All Products
Search
Document Center

Container Service for Kubernetes:Automatically scale out NAS persistent volumes with CNFS

Last Updated:Feb 11, 2026

Manually scaling out NAS persistent volumes requires human intervention. The auto-scaling feature of Container Network File System (CNFS) is more efficient. You can set a policy to automatically trigger a scale-out when storage usage reaches a threshold. This provides elastic capacity management.

How it works

The auto-scaling of NAS persistent volumes is handled by the storage-operator component and requires no changes to your business code. The core workflow is as follows.

image
  1. Define a policy: Create a StorageAutoScalerPolicy resource to provide scale-out instructions for the storage-operator. The policy includes the target PersistentVolumeClaim (PVC), trigger conditions, and scale-out actions.

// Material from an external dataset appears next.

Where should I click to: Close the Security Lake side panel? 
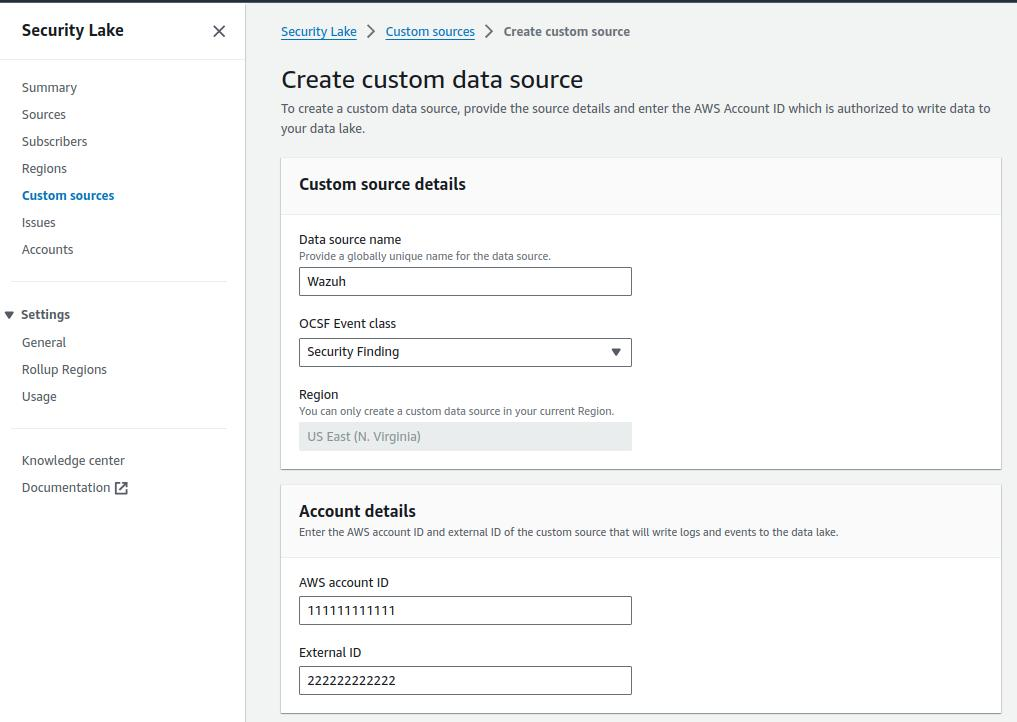[219, 31]
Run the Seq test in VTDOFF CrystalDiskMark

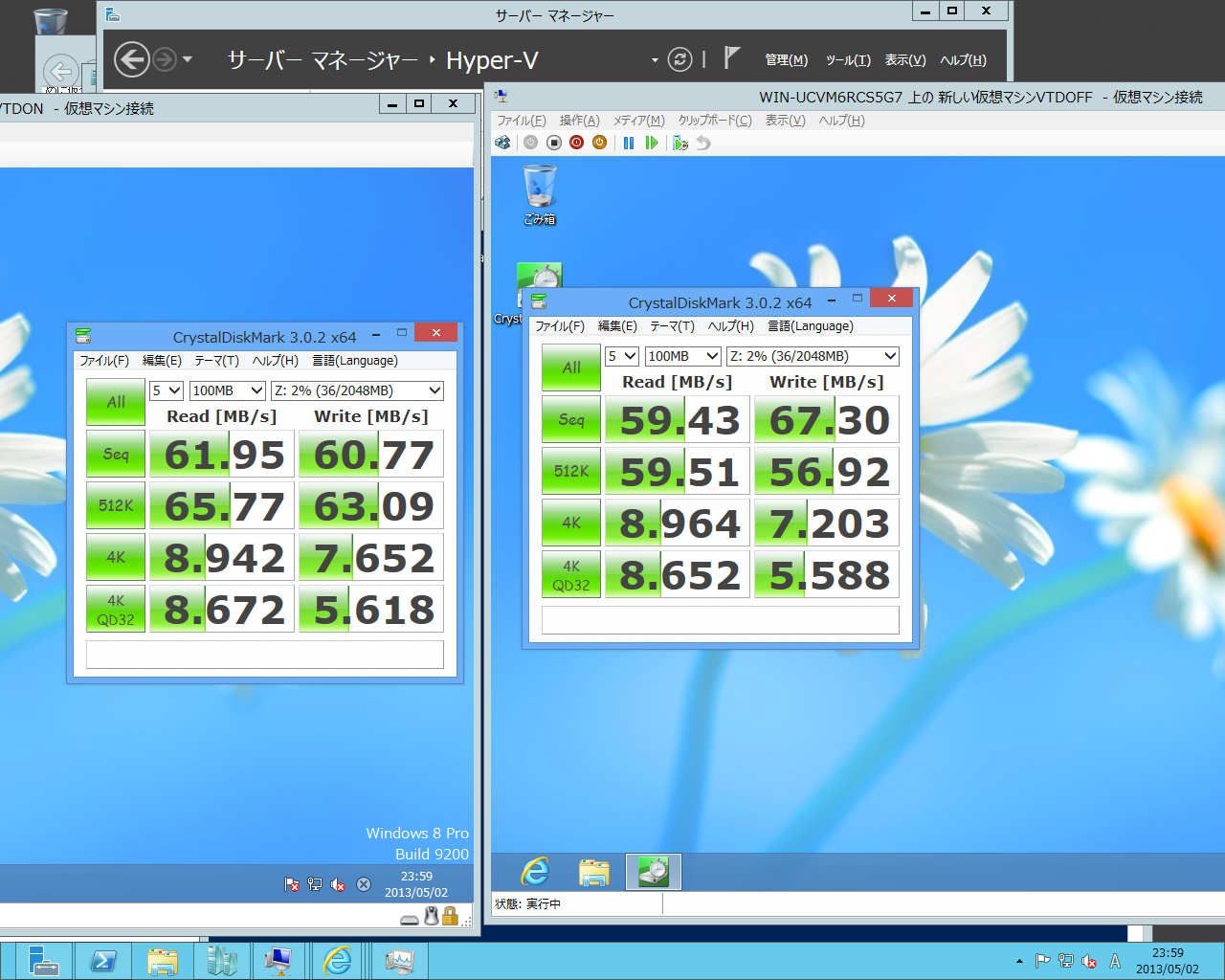[x=571, y=420]
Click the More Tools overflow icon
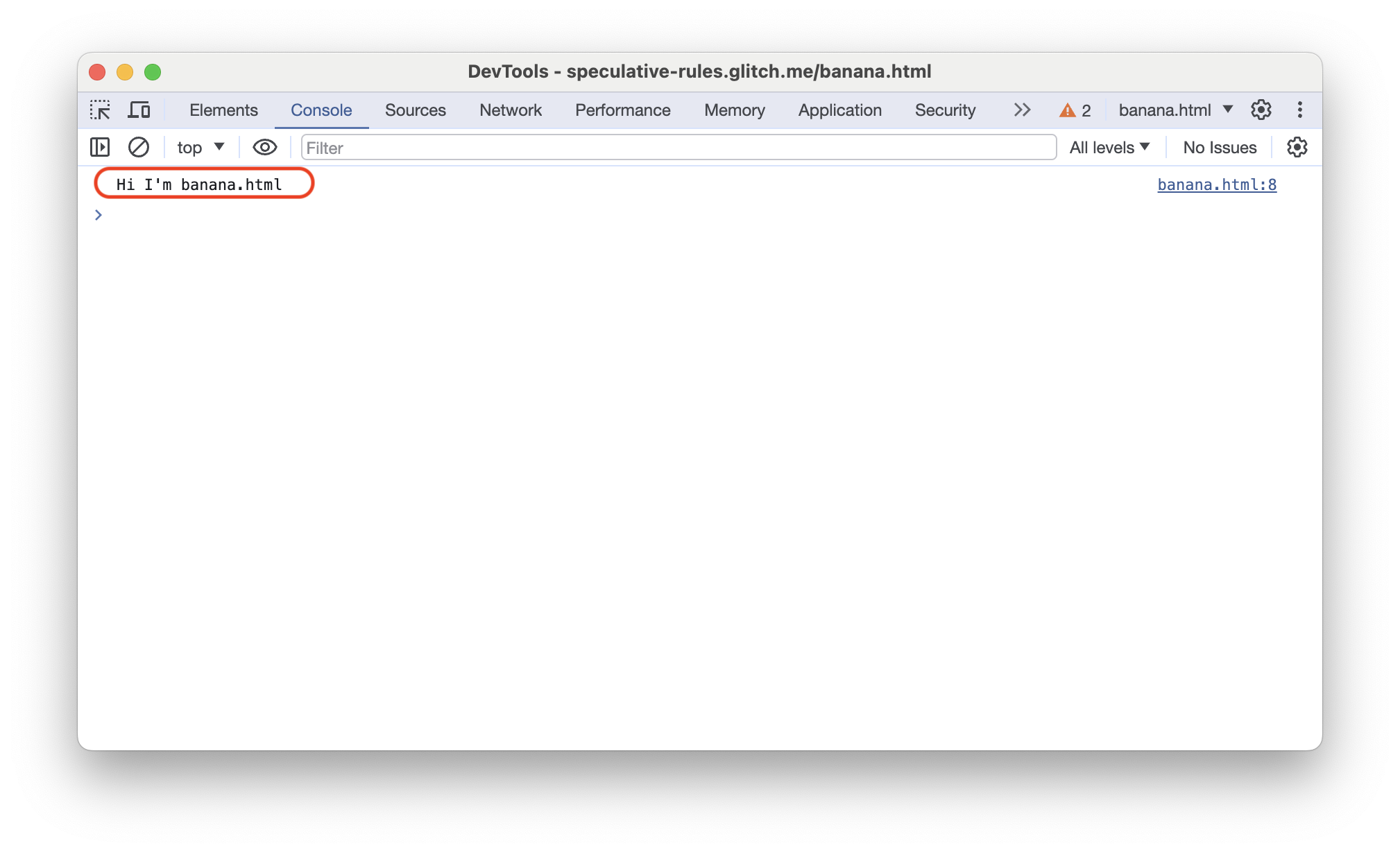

    The StorageClass used by the PVC must have allowVolumeExpansion: true configured.
  2. Continuous monitoring: The storage-operator continuously monitors the real-time storage usage of the target PVC based on the policy.

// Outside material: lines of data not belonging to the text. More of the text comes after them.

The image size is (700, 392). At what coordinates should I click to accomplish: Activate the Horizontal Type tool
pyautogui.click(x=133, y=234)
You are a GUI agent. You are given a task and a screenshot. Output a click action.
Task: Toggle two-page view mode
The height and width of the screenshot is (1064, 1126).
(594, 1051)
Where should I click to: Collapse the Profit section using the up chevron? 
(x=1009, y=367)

  3. Trigger scale-out: When the trigger conditions are met, the storage-operator automatically sends a scale-out request to the PVC.

  4. Execute scale-out: The request is processed by the Container Storage Interface (CSI) driver. The underlying Alibaba Cloud NAS service then performs the actual file system scale-out operation.

  5. Synchronize status: After the scale-out is complete, the status of the PVC is automatically updated to reflect the new capacity.

Applicability

  • The storage components meet the following requirements:

    • csi-plugin and csi-provisioner: Version v1.20.5-ff6490f-aliyun or later.

      To upgrade the components, see Upgrade CSI components.
    • storage-operator: Version v1.18.8.56-2aa33ba-aliyun or later.

      To upgrade the component, see Manage the storage-operator component.

      If you use a storage-operator version earlier than v1.33.1, you must also manually modify the ConfigMap to enable the auto-scaling feature.

      Show details

      Run the following command to modify the ConfigMap of the storage-operator to deploy and enable this feature.

      kubectl patch configmap/storage-operator \
        -n kube-system \
        --type merge \
        -p '{"data":{"storage-auto-expander":"{\"imageRep\":\"acs/storage-auto-expander\",\"imageTag\":\"\",\"install\":\"true\",\"template\":\"/acs/templates/storage-auto-expander/install.yaml\",\"type\":\"deployment\"}"}}'
    • cnfs-controller: The component is installed.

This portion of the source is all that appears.